B. Standard of Review
The standard of review on a writ of certiorari is the same as under the Act. Hanrahan v. Williams, 673 N.E.2d 251, 253-54 (Ill. 1996). The reviewing court must deem a tribunal's "findings and conclusions on questions of fact . . . prima facie true and correct." City of Belvidere v. Ill. State Labor Relations Bd., 692 N.E.2d 295, 302 (Ill. 1998). A court's function is not to weigh the evidence or substitute its judgment for that of the administrative tribunal -- its review is limited "to ascertaining whether [the tribunal's] findings of fact are against the manifest weight of the evidence." Id. (citing Abrahamson v. Ill. Dept. of Prof'l Regulation, 606 N.E.2d 1111 (Ill. 1992)); see also Stratton,551 N.E.2d at 649; Hanrahan, 673 N.E.2d at 254; see generally Finnerty, 707 N.E.2d at 606 (discussing the writ's history in Illinois). Factual findings are contrary to the manifest weight of the evidence "where the opposite conclusion is clearly evident." City of Belvidere, 692 N.E.2d at 302; see also Robbins v. Bd. of Trs. of Carbondale Police Pension Fund, 687 N.E.2d 39, 42 (Ill. 1997); Kerr v. Police Bd. of City of Chicago, 319 N.E.2d 478, 479 (Ill. 1974). A reviewing court should review decisions of law de novo and apply a clearly erroneous standard to mixed questions of law and fact. City of Belvidere, 692 N.E.2d at 302. Simply stated, "If the record contains evidence that supports the agency's decision, it should be upheld." Robbins, 687 N.E.2d at 42 (citing Abrahamson, 606 N.E.2d 1111).
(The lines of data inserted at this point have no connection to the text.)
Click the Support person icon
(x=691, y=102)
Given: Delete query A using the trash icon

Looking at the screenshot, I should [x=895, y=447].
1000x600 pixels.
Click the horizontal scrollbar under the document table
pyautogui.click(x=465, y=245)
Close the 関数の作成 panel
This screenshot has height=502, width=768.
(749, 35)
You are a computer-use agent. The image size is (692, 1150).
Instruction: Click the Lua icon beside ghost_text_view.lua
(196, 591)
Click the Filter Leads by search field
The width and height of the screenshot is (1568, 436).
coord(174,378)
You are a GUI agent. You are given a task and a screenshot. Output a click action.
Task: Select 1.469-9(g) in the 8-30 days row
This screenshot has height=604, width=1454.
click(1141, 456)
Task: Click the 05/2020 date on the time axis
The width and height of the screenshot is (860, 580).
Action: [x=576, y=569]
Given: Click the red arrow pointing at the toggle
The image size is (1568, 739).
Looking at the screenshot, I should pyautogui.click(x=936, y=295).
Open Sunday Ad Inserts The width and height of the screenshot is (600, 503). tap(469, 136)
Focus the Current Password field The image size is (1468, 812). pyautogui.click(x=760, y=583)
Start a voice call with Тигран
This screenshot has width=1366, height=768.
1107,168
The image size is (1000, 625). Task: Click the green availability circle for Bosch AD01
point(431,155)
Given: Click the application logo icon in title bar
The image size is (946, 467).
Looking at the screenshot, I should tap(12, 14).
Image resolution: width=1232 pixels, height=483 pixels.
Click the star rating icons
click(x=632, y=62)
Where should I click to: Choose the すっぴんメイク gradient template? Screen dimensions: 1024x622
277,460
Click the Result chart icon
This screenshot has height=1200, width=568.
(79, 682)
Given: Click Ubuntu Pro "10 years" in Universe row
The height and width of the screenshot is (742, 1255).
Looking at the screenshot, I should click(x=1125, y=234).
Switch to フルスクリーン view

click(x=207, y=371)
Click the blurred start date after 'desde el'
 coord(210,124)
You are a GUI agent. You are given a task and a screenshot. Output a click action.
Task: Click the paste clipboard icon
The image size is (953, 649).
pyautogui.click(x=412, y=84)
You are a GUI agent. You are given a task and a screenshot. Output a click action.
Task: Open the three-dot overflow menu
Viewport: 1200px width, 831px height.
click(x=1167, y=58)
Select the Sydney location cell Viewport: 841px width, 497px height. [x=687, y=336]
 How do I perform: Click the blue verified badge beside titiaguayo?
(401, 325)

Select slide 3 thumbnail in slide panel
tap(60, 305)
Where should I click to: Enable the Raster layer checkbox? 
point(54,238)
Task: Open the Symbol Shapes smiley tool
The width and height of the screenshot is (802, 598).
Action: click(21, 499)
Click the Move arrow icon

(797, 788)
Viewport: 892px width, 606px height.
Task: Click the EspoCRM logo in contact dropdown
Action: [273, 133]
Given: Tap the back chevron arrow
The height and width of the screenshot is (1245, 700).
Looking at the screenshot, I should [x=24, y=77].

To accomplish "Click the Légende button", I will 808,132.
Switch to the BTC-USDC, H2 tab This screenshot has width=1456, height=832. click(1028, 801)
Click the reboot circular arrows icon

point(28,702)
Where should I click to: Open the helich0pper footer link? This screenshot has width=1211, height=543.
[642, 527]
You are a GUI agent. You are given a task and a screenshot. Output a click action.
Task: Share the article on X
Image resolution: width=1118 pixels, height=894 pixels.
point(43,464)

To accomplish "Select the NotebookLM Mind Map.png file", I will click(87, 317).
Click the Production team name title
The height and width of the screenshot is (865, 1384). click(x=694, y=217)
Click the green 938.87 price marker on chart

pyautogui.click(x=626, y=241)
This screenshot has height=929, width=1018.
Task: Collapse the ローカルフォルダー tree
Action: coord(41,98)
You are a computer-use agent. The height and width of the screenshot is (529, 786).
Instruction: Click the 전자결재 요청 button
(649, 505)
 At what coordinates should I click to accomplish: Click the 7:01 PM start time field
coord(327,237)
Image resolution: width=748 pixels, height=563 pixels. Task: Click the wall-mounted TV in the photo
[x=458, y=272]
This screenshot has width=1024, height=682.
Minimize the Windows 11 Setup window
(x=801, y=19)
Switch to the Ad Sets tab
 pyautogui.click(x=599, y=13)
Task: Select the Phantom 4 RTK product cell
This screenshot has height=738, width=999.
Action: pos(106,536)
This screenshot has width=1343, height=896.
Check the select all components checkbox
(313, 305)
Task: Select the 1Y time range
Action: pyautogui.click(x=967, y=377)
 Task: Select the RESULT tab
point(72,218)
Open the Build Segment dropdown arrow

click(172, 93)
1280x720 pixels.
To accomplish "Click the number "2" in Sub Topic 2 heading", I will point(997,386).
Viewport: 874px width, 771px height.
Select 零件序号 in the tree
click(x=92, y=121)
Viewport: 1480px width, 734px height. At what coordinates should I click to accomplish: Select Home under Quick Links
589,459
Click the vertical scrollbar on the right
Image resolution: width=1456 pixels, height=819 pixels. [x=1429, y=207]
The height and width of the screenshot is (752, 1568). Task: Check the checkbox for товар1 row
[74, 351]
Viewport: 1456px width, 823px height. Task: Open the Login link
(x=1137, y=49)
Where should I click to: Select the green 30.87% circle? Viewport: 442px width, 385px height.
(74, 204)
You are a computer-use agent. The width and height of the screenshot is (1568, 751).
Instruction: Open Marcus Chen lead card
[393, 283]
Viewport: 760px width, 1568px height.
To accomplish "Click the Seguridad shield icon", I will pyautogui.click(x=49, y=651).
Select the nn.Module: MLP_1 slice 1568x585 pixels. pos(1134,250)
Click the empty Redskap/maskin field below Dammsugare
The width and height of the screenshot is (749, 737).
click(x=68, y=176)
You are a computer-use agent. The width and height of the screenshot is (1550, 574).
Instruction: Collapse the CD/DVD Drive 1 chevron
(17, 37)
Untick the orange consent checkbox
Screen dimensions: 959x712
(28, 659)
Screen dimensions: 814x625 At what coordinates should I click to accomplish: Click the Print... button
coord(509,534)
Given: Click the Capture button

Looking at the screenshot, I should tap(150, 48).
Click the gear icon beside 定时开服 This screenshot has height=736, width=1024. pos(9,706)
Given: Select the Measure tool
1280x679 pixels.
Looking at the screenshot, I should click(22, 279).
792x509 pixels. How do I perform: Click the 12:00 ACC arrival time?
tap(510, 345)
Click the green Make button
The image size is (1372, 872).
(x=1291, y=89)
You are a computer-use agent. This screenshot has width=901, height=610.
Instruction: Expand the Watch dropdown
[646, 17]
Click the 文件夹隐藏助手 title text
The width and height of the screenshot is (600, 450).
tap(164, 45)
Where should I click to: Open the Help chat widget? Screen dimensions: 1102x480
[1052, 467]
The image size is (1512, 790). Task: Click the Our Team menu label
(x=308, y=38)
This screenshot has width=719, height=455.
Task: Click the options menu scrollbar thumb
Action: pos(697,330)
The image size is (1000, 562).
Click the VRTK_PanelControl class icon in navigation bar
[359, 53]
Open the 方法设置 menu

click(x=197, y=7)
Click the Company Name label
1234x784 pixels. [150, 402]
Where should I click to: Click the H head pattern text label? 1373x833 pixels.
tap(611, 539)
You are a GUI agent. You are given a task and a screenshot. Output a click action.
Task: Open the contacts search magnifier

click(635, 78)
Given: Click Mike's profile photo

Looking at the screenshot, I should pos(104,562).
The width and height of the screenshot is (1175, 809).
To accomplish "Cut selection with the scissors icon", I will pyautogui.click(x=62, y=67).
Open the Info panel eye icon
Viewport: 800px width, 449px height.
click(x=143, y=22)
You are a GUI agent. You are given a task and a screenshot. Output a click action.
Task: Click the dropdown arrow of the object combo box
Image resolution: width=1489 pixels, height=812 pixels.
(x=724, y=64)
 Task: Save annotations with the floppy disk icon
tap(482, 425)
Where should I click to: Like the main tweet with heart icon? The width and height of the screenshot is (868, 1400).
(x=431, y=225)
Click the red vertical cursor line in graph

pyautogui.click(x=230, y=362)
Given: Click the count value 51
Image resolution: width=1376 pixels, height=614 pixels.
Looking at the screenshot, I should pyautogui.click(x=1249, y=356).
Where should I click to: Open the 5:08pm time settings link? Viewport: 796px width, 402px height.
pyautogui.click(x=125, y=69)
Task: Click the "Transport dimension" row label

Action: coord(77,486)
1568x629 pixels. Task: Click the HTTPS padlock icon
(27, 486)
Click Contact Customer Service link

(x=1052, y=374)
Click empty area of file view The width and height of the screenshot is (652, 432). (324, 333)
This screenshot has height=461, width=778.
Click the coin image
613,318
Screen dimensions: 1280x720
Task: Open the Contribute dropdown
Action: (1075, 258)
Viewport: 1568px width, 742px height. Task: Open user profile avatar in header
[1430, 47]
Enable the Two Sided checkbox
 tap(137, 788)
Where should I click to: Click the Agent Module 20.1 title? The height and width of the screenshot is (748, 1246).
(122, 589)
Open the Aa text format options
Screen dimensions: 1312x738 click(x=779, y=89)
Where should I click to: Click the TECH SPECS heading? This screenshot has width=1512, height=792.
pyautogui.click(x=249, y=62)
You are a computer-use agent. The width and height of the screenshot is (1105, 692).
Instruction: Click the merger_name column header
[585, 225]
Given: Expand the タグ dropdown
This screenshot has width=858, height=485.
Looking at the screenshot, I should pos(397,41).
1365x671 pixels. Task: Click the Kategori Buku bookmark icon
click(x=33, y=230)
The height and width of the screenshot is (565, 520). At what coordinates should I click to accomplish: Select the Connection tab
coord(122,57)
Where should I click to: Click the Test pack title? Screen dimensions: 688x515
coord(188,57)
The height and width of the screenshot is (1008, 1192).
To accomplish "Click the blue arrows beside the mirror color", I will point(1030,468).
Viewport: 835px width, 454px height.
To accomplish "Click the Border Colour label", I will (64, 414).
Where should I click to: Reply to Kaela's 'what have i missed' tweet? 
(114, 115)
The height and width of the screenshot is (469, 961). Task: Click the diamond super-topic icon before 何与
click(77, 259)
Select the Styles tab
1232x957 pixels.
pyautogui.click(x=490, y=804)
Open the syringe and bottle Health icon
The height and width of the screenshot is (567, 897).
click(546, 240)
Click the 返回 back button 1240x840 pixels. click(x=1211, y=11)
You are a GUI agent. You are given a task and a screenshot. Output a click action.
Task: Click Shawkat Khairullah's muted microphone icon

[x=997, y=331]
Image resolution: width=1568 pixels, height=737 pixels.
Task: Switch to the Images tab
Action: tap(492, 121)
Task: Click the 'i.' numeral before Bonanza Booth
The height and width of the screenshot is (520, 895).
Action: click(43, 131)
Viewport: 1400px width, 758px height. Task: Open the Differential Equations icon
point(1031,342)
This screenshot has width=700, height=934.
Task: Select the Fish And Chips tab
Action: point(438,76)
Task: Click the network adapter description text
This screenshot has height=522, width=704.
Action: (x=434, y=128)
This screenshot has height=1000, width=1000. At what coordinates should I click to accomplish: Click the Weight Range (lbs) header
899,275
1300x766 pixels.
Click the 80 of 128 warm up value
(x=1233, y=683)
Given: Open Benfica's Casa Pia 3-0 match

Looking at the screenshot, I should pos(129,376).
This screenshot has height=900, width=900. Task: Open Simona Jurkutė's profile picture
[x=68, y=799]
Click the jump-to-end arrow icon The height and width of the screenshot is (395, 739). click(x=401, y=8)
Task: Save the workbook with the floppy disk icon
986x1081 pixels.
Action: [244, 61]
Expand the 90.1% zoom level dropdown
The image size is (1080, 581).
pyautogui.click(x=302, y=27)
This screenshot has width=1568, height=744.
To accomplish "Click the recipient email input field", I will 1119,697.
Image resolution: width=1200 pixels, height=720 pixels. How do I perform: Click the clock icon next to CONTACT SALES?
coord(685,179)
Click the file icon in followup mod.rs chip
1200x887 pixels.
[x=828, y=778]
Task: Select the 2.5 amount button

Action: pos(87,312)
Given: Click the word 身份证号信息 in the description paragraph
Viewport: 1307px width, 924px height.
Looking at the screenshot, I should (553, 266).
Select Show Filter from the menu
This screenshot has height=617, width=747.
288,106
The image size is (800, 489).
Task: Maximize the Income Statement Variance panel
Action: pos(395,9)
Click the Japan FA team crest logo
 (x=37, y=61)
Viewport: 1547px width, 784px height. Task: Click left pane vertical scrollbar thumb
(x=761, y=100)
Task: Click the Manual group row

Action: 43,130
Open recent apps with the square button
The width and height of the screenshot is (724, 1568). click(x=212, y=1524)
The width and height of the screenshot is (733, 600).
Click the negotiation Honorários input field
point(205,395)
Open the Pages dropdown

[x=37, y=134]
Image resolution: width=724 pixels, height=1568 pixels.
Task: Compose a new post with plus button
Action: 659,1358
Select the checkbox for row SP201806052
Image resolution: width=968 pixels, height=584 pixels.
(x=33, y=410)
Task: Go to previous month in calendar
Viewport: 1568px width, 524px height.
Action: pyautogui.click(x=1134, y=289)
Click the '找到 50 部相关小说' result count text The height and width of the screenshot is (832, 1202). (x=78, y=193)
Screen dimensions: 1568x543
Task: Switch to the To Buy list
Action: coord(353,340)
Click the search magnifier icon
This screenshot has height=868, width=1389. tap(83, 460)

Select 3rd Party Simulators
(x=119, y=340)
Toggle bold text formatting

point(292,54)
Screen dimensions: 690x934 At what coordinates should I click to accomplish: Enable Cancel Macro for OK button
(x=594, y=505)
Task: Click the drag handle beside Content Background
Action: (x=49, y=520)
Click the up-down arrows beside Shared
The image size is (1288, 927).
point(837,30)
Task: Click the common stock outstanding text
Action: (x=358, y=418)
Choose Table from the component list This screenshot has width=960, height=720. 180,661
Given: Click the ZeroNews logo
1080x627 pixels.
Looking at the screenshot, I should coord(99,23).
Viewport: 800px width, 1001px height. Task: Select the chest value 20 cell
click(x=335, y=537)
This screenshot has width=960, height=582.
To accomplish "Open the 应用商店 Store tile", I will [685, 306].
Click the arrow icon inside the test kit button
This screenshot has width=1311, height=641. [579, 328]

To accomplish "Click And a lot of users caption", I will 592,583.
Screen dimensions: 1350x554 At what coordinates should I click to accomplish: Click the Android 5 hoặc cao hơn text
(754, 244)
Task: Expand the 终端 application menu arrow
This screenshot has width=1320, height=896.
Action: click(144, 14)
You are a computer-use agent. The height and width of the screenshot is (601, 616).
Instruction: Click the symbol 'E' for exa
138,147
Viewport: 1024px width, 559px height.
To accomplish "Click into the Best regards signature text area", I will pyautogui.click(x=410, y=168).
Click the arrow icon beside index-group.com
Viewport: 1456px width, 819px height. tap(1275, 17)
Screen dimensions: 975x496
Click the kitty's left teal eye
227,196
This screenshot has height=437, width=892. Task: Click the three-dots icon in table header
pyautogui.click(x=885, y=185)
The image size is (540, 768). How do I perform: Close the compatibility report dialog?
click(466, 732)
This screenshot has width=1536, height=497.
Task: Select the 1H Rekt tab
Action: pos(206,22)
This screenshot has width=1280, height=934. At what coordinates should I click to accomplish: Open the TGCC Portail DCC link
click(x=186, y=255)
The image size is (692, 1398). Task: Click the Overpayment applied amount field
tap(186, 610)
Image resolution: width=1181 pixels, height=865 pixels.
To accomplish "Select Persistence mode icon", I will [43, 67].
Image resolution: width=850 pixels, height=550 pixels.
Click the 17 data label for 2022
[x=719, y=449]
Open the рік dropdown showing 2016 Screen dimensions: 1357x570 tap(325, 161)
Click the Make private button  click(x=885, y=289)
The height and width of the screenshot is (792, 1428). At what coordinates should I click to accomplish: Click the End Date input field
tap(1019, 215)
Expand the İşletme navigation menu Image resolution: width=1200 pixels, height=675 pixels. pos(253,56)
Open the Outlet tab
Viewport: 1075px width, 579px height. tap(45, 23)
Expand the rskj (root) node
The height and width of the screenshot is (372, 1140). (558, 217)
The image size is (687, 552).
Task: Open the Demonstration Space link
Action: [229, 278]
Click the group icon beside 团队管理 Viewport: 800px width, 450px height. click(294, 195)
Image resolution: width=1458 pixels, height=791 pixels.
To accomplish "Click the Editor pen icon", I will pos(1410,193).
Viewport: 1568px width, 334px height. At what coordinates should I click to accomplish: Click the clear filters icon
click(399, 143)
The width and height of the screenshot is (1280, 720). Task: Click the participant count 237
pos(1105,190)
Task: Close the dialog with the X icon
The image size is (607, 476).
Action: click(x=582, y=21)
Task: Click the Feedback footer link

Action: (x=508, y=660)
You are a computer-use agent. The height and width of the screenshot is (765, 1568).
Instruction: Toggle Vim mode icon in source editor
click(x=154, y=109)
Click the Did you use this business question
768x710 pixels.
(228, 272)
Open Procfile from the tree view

C. Scope of Permissible Relief
If a court finds that a tribunal followed the law, it should quash the writ; if the tribunal did not follow the law, a court should quash the result of the proceedings and all records thereof. Stratton, 551 N.E.2d at 645. A court has "no authority to entertain independent actions regarding the actions of an administrative agency." Id. at 646 (citing Dubin v. Pers. Bd. of City of Chicago, 539 N.E.2d 1243, 1247 (Ill. 1989)).
The nature of the Court's review in this case precludes it from addressing a number of the wrongs alleged in the complaint. Throughout Pickford's brief and complaint, he alleges that the College retaliated against him. He contends the Board, or the College's administration, has given him fewer hours and assigned him to inconvenient shifts since this incident. Though it is not clear, Pickford also appears to allege that the College has terminated his employment. Whether these allegations have merit is irrelevant, for the writ limits the Court's review to the propriety of the Board's disposition of Pickford's appeal.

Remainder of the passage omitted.